Проезжая по проложенной ещё древними римлянами дороге, удивительно ровной, принимая во внимание её возраст — пятнадцать столетий, Изабелла видела возможное процветание Андалусии и ощущала печаль как королева-владычица, потому что сегодняшний день этого процветания не обещал. Огромные пространства плодородной земли лежали незасеянные, чередуясь с редкими обработанными участками. Крестьяне не засевали земли, поскольку грабители только и ждали, чтобы захватить урожай.

Повсюду были видны последствия войны. Многовековые оливковые деревья, в самом расцвете, лежали мёртвыми. Могучие масляные прессы с жерновами, три фута высотой и восемнадцать футов в диаметре, способные снабжать маслом тысячи людей как в самой Испании, так и в других странах, стояли без работы, их двигательные механизмы были разобраны и не действовали уже годами. Рощи апельсиновых и тутовых деревьев были в запустении. Всюду были видны признаки усталости и безнадёжности, и в первую очередь — на лицах людей. Изабелла с возрастающем негодованием понимала: неудивительно, что налоги почти не поступают из огромной Андалусии, которая могла и должна была вносить в общее дело свой вклад.

Севилью отличал мавританский стиль построек, её узкие улицы переплетались в путанице переходов, напоминавших лабиринты, железные балконы почти касались стен домов на противоположной стороне. Город принадлежал герцогу Медине Сидония. Он выехал навстречу Изабелле со всей возможной пышностью.

—          Я рад приветствовать вас в своём городе, — произнёс герцог. — Тон голоса был дружелюбен, но в нём не было той теплоты, которая постоянно слышалась в Гибралтаре. Герцог выглядел старым, усталым и суровым.

—          Рада видеть вас, — отозвалась Изабелла, — в моём городе. Она тоже стала старше и жёстче и больше не была испуганной маленькой девочкой.

Медина Сидония улыбнулся.
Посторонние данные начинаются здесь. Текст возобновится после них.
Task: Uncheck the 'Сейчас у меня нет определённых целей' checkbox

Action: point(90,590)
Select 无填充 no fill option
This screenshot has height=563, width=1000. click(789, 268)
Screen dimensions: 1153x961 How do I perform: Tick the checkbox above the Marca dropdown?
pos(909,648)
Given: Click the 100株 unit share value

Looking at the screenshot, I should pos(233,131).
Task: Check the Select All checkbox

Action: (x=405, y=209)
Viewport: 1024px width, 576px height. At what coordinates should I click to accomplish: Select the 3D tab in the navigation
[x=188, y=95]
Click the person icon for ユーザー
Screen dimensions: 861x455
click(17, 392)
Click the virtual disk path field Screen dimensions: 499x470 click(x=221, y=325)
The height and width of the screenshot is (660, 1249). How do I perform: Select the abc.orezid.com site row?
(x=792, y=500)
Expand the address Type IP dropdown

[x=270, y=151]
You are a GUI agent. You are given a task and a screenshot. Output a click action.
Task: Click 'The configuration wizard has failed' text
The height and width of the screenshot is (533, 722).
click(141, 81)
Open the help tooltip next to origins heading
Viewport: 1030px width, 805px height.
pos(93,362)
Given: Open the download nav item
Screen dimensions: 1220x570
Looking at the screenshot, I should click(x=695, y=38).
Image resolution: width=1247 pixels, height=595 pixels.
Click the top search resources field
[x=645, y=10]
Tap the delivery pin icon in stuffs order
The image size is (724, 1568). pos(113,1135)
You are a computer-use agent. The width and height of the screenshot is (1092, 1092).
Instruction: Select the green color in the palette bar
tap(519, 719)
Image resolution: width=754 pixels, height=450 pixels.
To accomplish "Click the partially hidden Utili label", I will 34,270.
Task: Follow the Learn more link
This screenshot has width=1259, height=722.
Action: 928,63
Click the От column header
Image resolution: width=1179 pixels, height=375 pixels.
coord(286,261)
Его всегда восхищала храбрость в мужчинах, но в женщинах особенно.

—           Надеюсь, что ваше величество получит удовольствие от пребывания в Севилье. Я намеревался, нет, я был бы счастлив оплатить ваше пребывание здесь из моих собственных средств, хотя эта ссора с негодяем Кадисом существенно их ограничила. Но по причине... — Смутившись, он замолчал.

—          Да? — улыбнулась Изабелла.

—           По непонятной причине, — продолжал Медина Сидония, — Совет двадцати четырёх опередил меня и учредил специальный городской налог по собственной инициативе для оплаты пребывания здесь вашего величества.

—           Должно быть, в силу своей преданности нам они предчувствовали, что вы их об этом попросите, — сказала Изабелла. По её словам было трудно понять, что она имела в виду, говоря «мы»: себя и Медину Сидония, себя и Фердинанда или только одну себя, королеву. Но в учреждении этого специального налога Изабелла усмотрела тайное влияние торговцев, приезжавших к ней. Налог был добровольно уплачен простыми жителями Севильи, которые доверяли королеве, уже так много сделавшей для страны.

Город оделся в свой самый праздничный наряд: весенние цветы украшали балконы, пёстрые гобелены расцвечивали окна. Дон Алонсо де Солис, почтенный епископ Севильи, с гордостью показал королеве строящийся новый собор, самую большую церковь в мире. Она поднималась на том самом месте, где во времена правления святого Фердинанда, освободившего город от неверных, была разрушена мечеть мавров.